Luna-57 è il nome di una missione. Meglio, della preparazione ad una missione.
O, forse, più precisamente, del tentativo di costruire un modulo di sopravvivenza. Per chi parte, certo, ma soprattutto per chi resta, al buio di una stanza che non viene mai aperta.
Come fosse un contemporaneo Libro dei Morti, una ragazza hikikomori mette a punto una serie di istruzioni destinate al padre in procinto di partire per una missione, appunto, che pare essere pericolosissima: esercizi propedeutici ad un viaggio di sola andata, in cui prende voce la frattura di un’imminente separazione.
Immersioni visive in territori deserti, improbabili coreografie propiziatorie, movimenti inconsueti, esercizi dai nomi arcaici, suoni da altre dimensioni, costituiscono parti di un allenamento per restare in vita su un pianeta sconosciuto e al contempo per sopravvivere senza qualcuno.
Nello spazio metaforico di un altrove in cui ricominciare, si dispiega un dialogo a senso unico che assume le sembianze di un gioco di specchi, in cui una ragazza, nella solitudine della propria stanza, si munisce di un casco da astronauta e sussurra ad una telecamera “Ce la puoi fare papà”: un invito che è quasi una maledizione, un incoraggiamento che precipita in un confronto con l’ambivalenza di un rapporto fatto di ricordi, di speranze, di rancori, di non detti.
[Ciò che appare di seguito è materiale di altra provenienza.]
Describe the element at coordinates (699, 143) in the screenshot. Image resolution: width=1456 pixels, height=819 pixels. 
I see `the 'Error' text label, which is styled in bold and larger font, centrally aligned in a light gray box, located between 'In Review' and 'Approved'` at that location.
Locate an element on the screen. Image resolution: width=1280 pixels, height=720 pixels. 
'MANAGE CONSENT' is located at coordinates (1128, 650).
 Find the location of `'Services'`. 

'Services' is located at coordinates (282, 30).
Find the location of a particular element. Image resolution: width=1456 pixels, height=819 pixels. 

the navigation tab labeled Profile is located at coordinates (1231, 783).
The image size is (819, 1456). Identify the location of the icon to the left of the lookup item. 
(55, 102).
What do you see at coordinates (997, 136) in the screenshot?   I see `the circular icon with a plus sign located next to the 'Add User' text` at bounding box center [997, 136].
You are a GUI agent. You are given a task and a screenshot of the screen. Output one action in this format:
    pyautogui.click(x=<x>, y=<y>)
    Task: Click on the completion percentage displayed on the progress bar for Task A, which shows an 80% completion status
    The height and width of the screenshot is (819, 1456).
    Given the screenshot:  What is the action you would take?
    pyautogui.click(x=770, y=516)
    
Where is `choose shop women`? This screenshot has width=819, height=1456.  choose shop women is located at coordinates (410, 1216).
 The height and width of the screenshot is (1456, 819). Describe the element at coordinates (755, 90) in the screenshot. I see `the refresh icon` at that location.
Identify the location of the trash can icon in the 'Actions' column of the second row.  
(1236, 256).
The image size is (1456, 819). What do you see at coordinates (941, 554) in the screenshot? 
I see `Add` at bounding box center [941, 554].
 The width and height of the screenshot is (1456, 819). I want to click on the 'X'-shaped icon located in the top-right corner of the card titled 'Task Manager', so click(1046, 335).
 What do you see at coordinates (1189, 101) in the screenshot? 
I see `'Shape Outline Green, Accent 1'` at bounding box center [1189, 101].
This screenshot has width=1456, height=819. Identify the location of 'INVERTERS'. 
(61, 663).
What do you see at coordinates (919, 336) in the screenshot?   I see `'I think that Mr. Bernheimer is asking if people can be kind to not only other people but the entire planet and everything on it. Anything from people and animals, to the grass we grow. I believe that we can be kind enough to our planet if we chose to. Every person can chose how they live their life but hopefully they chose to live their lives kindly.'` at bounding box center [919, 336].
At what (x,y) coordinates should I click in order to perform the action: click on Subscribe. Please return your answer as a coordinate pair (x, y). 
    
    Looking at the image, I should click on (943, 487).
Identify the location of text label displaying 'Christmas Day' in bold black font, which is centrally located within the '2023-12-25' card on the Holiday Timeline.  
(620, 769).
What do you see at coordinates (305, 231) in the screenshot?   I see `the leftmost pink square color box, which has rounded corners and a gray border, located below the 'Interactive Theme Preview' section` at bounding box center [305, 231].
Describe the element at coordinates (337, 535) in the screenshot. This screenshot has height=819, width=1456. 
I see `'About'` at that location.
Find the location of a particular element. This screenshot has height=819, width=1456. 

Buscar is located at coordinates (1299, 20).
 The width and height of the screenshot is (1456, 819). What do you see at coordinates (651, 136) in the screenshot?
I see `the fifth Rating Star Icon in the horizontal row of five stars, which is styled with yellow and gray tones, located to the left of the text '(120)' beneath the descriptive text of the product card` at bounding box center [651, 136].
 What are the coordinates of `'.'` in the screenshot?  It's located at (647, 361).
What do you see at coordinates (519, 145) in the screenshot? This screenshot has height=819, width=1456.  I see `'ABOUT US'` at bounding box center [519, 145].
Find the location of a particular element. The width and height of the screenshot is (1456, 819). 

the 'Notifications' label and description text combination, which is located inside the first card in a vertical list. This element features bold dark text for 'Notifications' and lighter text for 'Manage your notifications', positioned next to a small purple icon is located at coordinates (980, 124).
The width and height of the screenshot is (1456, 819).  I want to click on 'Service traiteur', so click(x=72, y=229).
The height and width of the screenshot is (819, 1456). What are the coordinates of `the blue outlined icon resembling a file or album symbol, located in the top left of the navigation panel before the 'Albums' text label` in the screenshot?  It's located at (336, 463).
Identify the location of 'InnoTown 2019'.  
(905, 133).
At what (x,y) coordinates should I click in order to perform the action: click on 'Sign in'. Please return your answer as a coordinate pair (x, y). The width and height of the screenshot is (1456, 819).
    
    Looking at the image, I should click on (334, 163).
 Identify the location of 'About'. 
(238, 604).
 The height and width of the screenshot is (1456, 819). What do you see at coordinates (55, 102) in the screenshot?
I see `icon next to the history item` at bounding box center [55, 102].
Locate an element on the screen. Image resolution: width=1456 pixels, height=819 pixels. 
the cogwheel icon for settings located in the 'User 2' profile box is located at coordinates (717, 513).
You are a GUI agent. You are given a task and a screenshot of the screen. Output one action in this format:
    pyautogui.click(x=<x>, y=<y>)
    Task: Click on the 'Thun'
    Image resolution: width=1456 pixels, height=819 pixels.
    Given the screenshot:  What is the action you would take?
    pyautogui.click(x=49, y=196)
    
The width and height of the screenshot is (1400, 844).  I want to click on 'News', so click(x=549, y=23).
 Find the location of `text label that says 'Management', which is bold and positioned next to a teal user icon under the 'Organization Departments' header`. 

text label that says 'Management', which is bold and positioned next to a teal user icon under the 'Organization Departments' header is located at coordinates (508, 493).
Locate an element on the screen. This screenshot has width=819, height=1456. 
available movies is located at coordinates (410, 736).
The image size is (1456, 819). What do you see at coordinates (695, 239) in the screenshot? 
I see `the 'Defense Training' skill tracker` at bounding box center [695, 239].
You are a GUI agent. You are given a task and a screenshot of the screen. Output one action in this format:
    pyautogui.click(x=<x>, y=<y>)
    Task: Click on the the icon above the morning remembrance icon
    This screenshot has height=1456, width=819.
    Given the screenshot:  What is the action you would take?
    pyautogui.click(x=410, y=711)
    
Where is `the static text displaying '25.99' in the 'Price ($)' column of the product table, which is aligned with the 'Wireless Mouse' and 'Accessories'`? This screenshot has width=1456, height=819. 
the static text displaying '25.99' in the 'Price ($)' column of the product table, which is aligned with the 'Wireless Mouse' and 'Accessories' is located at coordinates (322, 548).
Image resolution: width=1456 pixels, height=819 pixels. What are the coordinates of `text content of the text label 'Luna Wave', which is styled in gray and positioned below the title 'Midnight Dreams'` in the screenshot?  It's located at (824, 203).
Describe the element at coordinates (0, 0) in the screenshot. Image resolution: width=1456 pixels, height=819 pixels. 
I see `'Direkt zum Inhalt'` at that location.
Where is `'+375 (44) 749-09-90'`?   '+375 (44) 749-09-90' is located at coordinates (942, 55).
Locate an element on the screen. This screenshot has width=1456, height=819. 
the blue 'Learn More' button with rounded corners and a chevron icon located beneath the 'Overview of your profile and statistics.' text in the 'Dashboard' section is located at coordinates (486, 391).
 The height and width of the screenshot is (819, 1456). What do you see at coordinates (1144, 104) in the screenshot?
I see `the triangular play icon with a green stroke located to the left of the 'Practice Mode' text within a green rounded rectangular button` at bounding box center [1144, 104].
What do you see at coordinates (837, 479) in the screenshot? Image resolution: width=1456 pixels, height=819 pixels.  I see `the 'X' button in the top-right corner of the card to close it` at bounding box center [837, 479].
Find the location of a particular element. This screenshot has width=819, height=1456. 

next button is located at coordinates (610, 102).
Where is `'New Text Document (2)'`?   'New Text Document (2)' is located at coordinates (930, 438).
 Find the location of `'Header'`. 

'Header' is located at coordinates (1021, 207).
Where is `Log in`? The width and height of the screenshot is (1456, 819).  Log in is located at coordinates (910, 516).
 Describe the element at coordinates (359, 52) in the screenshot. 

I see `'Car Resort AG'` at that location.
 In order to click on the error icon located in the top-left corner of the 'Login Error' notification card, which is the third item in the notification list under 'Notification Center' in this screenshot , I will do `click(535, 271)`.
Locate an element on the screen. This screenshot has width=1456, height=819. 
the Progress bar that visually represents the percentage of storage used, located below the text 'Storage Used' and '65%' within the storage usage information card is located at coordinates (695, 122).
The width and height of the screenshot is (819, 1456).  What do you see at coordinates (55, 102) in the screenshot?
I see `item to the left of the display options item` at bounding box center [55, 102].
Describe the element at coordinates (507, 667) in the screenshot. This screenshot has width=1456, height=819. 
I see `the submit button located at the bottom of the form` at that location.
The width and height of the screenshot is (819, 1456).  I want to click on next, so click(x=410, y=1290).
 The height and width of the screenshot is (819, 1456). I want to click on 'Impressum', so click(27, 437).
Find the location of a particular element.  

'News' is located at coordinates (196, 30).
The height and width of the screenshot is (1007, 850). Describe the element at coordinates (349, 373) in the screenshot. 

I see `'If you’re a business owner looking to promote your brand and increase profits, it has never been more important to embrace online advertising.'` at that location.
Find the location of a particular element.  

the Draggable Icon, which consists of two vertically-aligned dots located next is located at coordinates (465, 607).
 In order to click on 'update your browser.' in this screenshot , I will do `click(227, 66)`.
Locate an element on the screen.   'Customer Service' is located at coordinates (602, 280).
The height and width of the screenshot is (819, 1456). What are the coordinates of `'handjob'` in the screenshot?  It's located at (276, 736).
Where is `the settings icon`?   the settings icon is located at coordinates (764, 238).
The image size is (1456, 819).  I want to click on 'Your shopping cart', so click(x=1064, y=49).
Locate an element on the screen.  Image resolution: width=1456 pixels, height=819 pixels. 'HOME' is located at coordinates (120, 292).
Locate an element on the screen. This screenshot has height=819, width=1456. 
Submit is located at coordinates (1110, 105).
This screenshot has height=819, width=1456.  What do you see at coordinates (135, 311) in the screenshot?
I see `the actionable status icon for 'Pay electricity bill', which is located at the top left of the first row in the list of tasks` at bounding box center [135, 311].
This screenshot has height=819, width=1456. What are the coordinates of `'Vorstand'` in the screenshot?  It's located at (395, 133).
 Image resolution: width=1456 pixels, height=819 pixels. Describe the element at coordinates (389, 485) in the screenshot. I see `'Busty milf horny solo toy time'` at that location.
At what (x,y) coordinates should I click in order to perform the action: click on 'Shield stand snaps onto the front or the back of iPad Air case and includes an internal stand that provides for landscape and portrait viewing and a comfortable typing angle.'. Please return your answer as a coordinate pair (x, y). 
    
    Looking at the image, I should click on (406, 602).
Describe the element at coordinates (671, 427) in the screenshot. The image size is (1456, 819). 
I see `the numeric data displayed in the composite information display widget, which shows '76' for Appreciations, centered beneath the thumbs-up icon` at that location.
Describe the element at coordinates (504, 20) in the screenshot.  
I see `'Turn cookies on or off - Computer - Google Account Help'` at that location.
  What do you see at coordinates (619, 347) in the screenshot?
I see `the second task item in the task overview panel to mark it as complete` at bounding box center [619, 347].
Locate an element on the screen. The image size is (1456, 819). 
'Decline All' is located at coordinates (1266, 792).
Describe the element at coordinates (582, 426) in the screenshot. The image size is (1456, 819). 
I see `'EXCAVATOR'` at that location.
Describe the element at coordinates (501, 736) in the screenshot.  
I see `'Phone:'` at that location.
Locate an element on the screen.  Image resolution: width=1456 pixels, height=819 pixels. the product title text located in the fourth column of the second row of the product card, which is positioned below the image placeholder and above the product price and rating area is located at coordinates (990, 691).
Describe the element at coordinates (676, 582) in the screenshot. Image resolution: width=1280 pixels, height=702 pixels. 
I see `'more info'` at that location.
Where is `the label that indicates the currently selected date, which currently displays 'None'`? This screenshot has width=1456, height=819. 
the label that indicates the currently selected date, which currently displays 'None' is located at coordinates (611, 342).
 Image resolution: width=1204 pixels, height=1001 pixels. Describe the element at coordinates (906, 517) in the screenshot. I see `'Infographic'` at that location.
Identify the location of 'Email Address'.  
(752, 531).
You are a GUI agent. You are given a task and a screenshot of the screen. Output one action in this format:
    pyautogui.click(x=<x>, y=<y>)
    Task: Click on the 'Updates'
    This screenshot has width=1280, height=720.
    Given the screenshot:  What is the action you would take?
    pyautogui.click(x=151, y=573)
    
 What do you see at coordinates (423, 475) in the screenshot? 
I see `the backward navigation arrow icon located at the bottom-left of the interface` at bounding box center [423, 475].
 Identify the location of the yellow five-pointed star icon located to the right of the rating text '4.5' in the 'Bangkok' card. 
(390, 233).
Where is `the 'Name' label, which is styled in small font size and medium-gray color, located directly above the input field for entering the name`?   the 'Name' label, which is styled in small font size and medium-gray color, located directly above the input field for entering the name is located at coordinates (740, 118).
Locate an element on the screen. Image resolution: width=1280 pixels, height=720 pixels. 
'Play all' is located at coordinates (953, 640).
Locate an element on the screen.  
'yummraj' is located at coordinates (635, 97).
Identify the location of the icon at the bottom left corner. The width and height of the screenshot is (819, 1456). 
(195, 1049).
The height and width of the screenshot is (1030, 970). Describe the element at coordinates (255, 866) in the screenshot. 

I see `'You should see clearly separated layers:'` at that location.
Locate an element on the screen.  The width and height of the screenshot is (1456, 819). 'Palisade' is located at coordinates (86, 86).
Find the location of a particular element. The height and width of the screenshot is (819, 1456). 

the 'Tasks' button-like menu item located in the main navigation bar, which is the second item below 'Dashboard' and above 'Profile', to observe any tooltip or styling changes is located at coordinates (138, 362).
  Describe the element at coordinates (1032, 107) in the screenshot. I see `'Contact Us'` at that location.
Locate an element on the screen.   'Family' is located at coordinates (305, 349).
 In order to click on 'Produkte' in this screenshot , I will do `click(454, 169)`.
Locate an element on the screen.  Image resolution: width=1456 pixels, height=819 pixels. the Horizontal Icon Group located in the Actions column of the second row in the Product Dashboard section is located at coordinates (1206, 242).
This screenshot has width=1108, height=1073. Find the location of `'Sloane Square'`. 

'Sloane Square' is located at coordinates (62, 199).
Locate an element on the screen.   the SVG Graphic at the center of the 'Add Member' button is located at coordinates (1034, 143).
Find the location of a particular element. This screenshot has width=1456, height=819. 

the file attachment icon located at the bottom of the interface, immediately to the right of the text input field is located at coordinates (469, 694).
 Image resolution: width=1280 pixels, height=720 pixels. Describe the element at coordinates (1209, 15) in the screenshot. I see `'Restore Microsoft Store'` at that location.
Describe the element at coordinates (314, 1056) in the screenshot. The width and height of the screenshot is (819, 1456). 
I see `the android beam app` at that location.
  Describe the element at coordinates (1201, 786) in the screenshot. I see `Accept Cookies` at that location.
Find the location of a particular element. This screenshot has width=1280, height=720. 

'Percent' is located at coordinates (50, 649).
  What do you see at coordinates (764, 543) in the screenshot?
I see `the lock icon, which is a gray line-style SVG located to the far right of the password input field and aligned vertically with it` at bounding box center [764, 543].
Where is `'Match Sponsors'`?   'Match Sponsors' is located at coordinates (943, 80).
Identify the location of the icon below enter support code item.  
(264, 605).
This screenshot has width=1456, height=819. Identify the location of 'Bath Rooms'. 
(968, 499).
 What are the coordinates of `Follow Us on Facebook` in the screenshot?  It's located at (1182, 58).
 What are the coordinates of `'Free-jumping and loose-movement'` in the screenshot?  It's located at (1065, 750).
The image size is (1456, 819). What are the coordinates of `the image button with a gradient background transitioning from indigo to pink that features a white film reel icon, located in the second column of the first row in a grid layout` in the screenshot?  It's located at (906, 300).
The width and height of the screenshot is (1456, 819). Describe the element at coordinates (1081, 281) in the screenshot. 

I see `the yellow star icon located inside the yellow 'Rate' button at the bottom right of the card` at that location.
E dal dentro di una segregazione autoinflitta, con continue incursioni di un fuori sempre e comunque presente, la missione LUNA-57 diventa la risposta all’incombere di molti pericoli: un razzo che sta per partire, un mondo con cui non si vuol fare i conti, un tempo che si assottiglia fino a diventare l’istante che precede un addio.